Introductory Seminar (Fall)

HON 361 - Creativity, Innovation, and Human Engagement

This course explores basic concepts of creativity across the disciplines and within various cultures. Course content can include the study and analysis of creative expression; the application of theories and conceptual frameworks to notions of fruitful serendipity, intellectual insight, and imagination; and the various modes of creative cognition in individuals, groups, and experimental “thinking” machines. Individual instructors may draw especial attention to problems of creation in literary and artistic endeavors, the role of personality, creativity in scientific discovery, the physiology and neurology of creative ability, innovative teaching techniques, or the philosophy and psychology of creativity and human fulfillment.

Experiential Seminar (Spring)

Experiential seminar offerings may vary from year to year. The following seminars have previously been offered to students in the creativity area. 

Creativity, Collaboration, Communications, and Problem Solving in Multidisciplinary Teams
AREA(S): Creativity; Leadership; Service

Creativity, collaboration, and communication across disciplines are the building blocks of multidisciplinary innovation. Students in this class will learn techniques and skills necessary to work in multidisciplinary teams. Through team-based experiences and exercises, students will develop their skills and advance their abilities to solve diverse time and material constrained problems. Students will learn elements of creative problem solving through exercises in team building, group presentation and creative expression, and design process. Students will practice concepts of team communications and the mechanisms of creative processes as applied to problem solving in multidisciplinary teams. In-class exercises designed to challenge students across a wide range of areas including technical, mechanical, structural architectural design, theatrical, literary and fine arts, scientific exploration and improvisation provide a framework for both faculty-led and peer-based instruction.

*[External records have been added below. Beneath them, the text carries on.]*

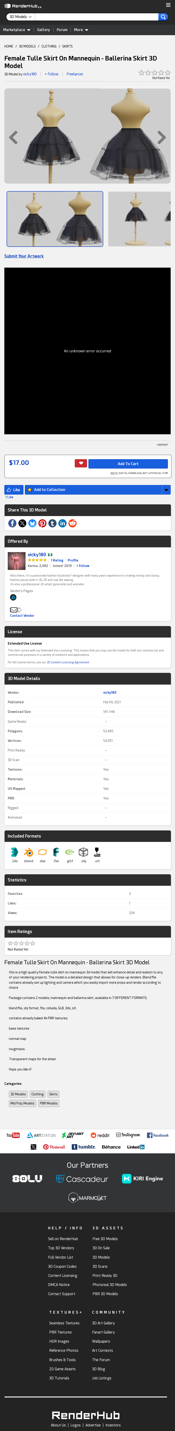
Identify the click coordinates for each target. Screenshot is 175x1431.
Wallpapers (101, 1341)
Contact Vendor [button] (22, 615)
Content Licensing (62, 1275)
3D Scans (100, 1266)
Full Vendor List (60, 1257)
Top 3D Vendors (61, 1248)
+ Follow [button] (52, 74)
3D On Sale (101, 1248)
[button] (168, 5)
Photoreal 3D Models (110, 1285)
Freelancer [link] (75, 74)
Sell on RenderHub (63, 1239)
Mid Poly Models (22, 1103)
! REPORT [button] (162, 444)
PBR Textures (60, 1332)
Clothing (37, 1094)
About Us (58, 1425)
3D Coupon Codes (62, 1266)
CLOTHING (49, 46)
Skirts (53, 1094)
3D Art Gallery (103, 1323)
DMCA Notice (59, 1285)
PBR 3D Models (105, 1294)
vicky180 (30, 74)
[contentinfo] (22, 17)
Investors (113, 1425)
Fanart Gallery (103, 1332)
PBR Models (49, 1103)
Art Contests (102, 1350)
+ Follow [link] (82, 566)
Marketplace (17, 29)
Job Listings (101, 1378)
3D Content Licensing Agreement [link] (68, 662)
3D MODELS (27, 46)
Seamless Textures (64, 1323)
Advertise (93, 1425)
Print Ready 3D (105, 1275)
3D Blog (98, 1369)
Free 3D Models (105, 1239)
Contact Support (61, 1294)
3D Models (18, 1094)
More (81, 29)
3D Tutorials (59, 1378)
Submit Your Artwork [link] (24, 256)
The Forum (101, 1360)
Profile (73, 560)
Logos (76, 1425)
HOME (8, 46)
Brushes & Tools (62, 1360)
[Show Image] (55, 219)
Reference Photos (63, 1350)
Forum (62, 30)
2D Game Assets (62, 1369)
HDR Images (59, 1341)
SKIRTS (67, 46)
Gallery (43, 30)
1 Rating (57, 560)
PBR (11, 798)
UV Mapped (16, 789)
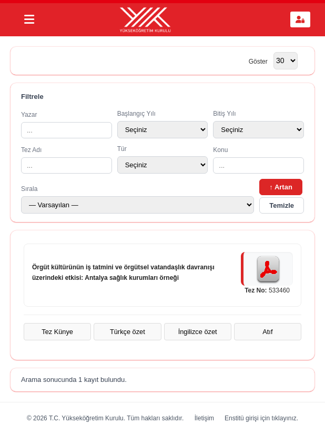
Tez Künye (57, 332)
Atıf (267, 332)
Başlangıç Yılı (162, 124)
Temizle (281, 205)
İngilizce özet (197, 332)
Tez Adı (66, 160)
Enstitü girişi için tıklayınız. (261, 418)
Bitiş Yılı (258, 124)
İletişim (204, 418)
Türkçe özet (127, 332)
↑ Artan (280, 187)
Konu (258, 160)
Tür (162, 159)
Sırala (137, 199)
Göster (258, 61)
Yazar (66, 124)
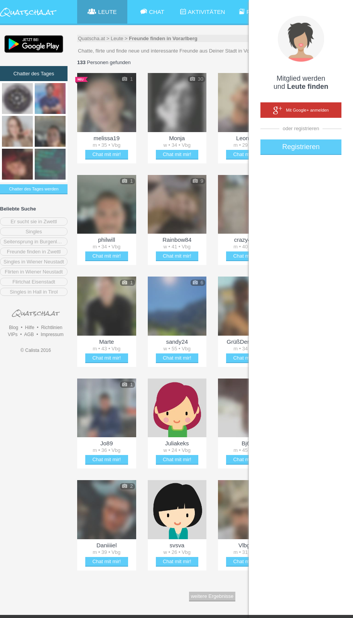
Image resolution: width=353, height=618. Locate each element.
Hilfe (29, 327)
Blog (13, 327)
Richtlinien (51, 327)
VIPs (12, 334)
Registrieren (300, 147)
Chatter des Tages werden (33, 189)
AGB (29, 334)
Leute (117, 38)
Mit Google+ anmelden (301, 110)
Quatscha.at (91, 38)
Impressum (52, 334)
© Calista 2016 (35, 350)
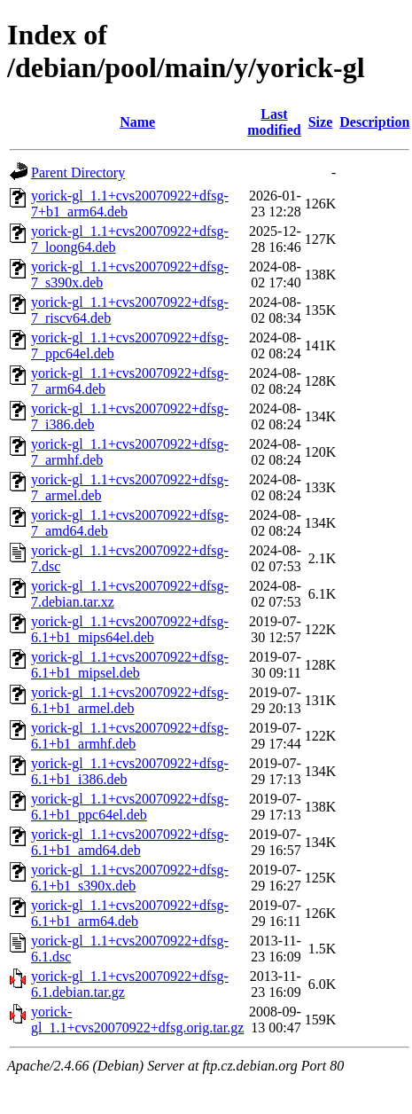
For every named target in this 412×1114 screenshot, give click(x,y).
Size (320, 121)
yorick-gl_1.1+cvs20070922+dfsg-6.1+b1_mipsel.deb (130, 664)
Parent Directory (78, 172)
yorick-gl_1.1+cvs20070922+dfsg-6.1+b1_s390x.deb (130, 877)
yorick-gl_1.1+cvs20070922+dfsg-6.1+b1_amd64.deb (130, 842)
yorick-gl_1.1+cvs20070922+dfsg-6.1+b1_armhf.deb (130, 735)
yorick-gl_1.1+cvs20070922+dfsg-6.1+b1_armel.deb (130, 700)
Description (374, 121)
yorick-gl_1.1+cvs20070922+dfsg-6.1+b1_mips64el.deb (130, 629)
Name (137, 121)
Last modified (273, 121)
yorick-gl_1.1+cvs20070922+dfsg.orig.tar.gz (137, 1019)
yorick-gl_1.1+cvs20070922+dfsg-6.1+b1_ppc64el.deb (130, 806)
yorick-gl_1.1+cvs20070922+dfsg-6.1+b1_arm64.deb (130, 913)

Global Challenges and the Future of Work in the 21st Century: Envisioning the Next Fifty Years
AREA(S): Creativity; Global Studies; Leadership; Research; Service

In this presidential election cycle, candidates extol the virtues of education, economic growth, and job creation as keys to the future. But what does a quality education look like in the twenty-first century? Where can we squeeze out additional profits amid calls for sustainable environmental practices? What will the jobs of the future look like? Are we prepared for the next global or international economy? Emerson once wrote: “Don’t waste life in doubts and fears; spend yourself on the work before you, well assured that the right performance of this hour’s duties will be the best preparation for the hours and ages that will follow it.” Is this all the reassurance we need?

In this class you will engage in self-directed study of the future of work, the future of education, and the future global economy. We will study the past, present, and future of great global challenges; the importance of service, civic engagement and leadership; and the need for creativity in making a difference in the world.

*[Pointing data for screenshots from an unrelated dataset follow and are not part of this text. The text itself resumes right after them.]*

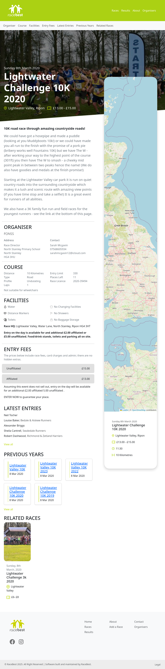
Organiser (9, 25)
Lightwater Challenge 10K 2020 (17, 491)
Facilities (34, 25)
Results (125, 10)
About (136, 10)
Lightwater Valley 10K (18, 467)
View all (8, 444)
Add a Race (116, 627)
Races (115, 10)
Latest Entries (65, 25)
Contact (139, 621)
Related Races (104, 25)
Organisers (149, 10)
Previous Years (85, 25)
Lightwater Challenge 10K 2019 (48, 491)
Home (88, 621)
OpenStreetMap (139, 410)
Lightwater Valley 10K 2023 (48, 467)
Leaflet (124, 410)
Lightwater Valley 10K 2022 (79, 467)
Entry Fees (48, 25)
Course (22, 25)
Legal (157, 664)
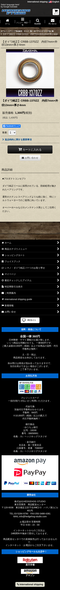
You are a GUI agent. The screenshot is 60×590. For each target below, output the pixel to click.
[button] (37, 22)
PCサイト (32, 320)
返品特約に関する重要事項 (17, 139)
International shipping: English (43, 2)
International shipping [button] (30, 584)
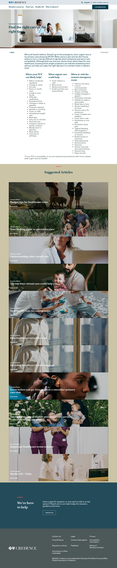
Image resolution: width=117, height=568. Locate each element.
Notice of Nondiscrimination (97, 546)
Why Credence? (52, 7)
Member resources (16, 7)
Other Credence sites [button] (100, 2)
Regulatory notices (59, 545)
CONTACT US (49, 513)
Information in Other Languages (60, 552)
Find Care (30, 7)
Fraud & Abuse (58, 540)
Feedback (75, 545)
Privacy (93, 536)
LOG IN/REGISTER (100, 7)
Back (11, 52)
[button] (82, 2)
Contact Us (56, 536)
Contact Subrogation (79, 540)
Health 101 (39, 7)
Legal (73, 536)
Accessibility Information (95, 541)
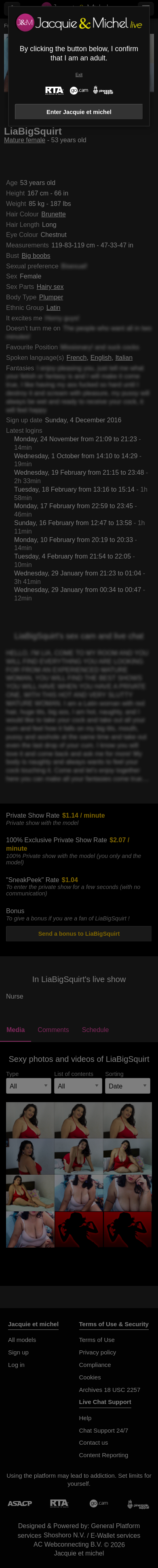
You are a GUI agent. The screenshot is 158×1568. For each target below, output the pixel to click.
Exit (79, 75)
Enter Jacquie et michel (79, 112)
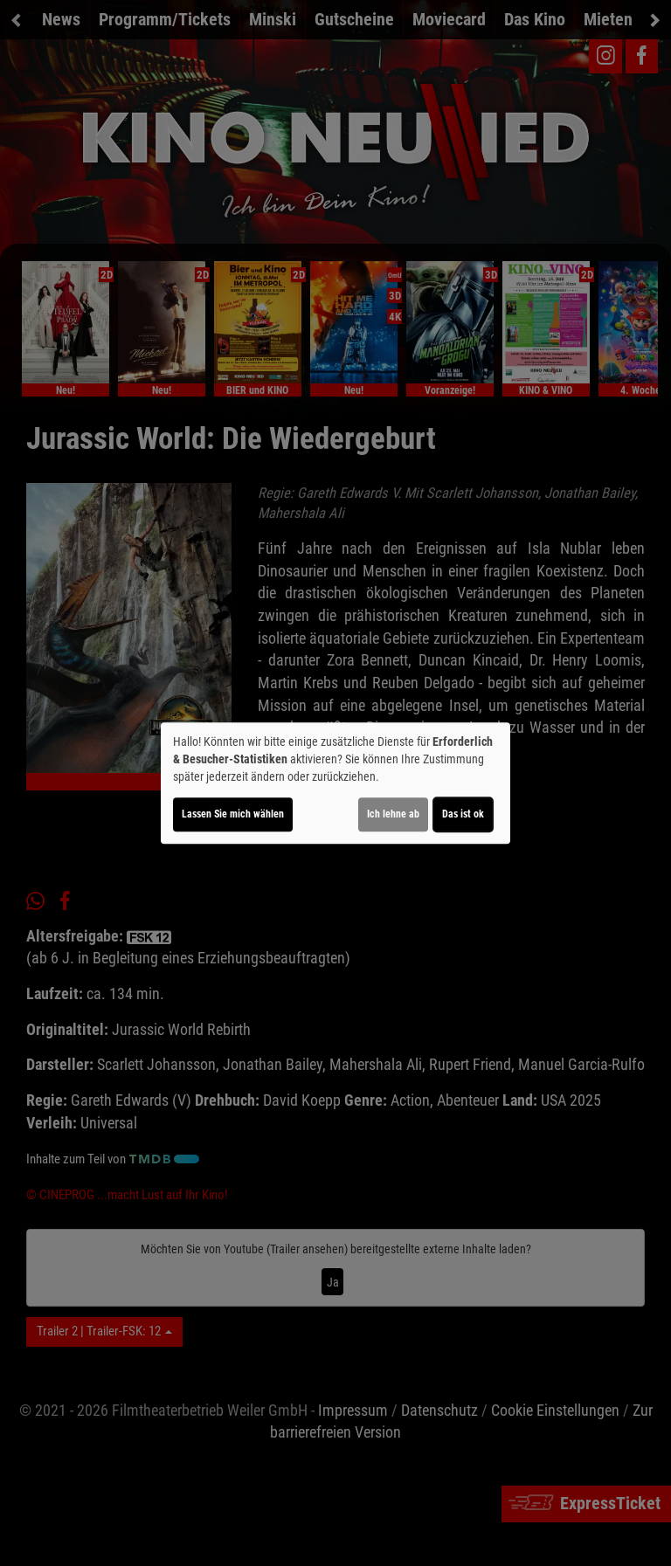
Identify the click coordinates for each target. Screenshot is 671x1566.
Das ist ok (463, 814)
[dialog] (335, 783)
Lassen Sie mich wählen (233, 814)
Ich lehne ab (393, 814)
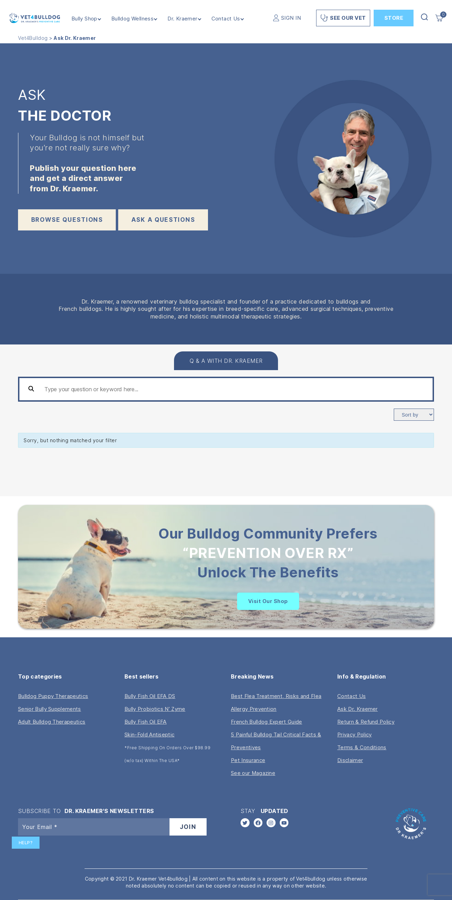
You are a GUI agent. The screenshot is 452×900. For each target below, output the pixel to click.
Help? (26, 842)
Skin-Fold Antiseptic (149, 734)
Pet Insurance (248, 760)
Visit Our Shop (268, 601)
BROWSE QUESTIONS (67, 219)
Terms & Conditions (361, 747)
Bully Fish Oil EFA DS (149, 696)
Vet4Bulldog (33, 38)
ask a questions (163, 219)
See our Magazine (253, 773)
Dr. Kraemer (184, 19)
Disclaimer (350, 760)
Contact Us (227, 19)
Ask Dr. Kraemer (357, 709)
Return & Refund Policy (365, 721)
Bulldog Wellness (134, 19)
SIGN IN (291, 18)
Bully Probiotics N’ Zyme (154, 709)
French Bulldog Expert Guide (266, 721)
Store (393, 18)
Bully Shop (86, 19)
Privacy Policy (354, 734)
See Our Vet (343, 18)
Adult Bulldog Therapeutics (51, 721)
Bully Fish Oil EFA (145, 721)
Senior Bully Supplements (49, 709)
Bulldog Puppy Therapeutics (53, 696)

Reimagining Honors: Empowering Learners & Leaders in the 21st Century
AREA(S): Creativity; Leadership; Service

The Honors movement in America is celebrating its 50th anniversary this year. What will Honors look like over the next fifty years? This class will investigate the past, present, and future of Honors education nationally and at JMU. Students will work in project groups that will provide opportunities to further develop their Creativity, Leadership, and Service skills. They will investigate the theories and models that provide a foundation for Honors. They will study how Honors is conceptualized and realized on other campuses and at JMU. This is an experiential course. Students can expect to work on projects that go beyond the boundaries of the classroom and engage in field trips and/or site visits.

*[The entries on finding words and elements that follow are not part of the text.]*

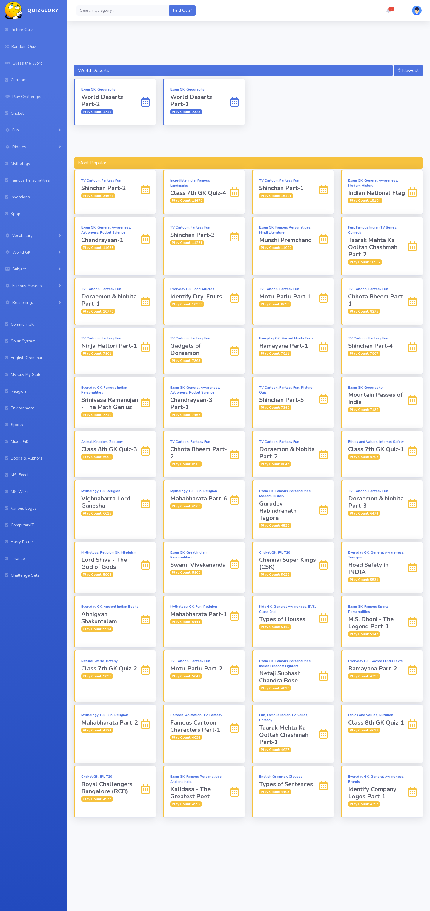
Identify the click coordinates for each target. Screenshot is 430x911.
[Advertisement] (248, 41)
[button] (388, 10)
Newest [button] (408, 70)
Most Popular (92, 163)
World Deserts (93, 70)
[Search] (123, 10)
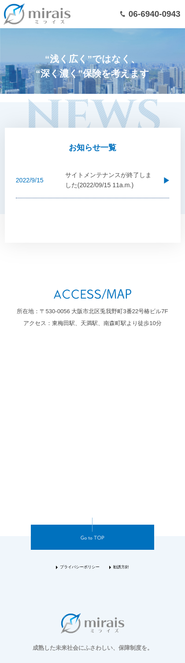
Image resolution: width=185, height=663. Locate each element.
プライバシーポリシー (80, 566)
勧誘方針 (121, 566)
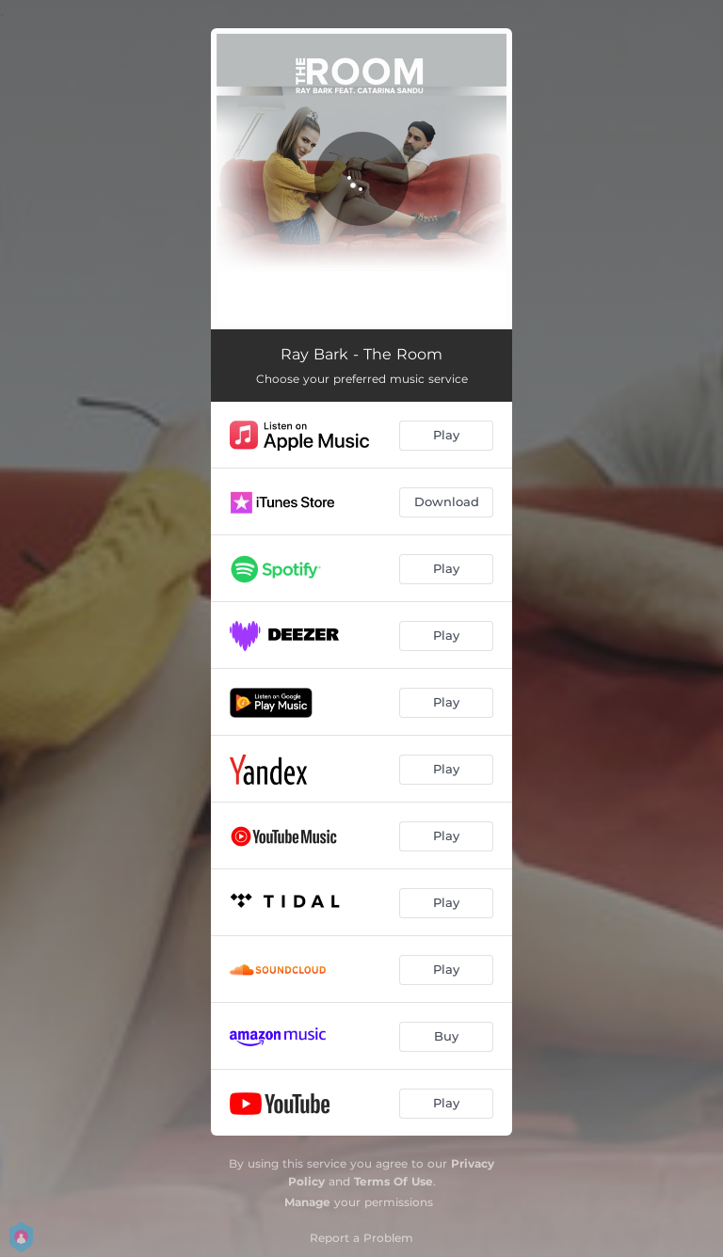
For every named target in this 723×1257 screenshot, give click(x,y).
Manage (307, 1202)
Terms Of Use (393, 1181)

Service & Civic Engagement II
AREA(S): Service; Leadership; Creativity

James Madison University’s mission statement challenges students to be meaningfully engaged with the campus and the community. This Service and Civic Engagement course will focus on the application of civic engagement between individuals, on campus, and with the larger community. Students will work as a class to develop, create, and execute community engagement initiative(s). Students will apply theories and models previously introduced in their first semester seminars to not only conceptualize, but also execute an applied project based on community engagement. This is an experiential course and students are encourages and expected to think outside classroom boundaries.

James Madison University Undergraduate Research Journal
AREA(S): Creativity; Global Studies; Leadership; Research; Service

Students collaborate to publish the online undergraduate research journal JMURJ. Students taking the course serve as editorial board members, who act in a number of capacities: outreach, acquisitions, and marketing; editing in all its forms, from comprehensive editing to copyediting and proofreading; and publication and design. Editorial board members gain experience in defining and publishing a growing university-wide academic research journal; collaborating with a diverse group of enthusiastic, skilled editorial board members; and working with people and texts from various fields.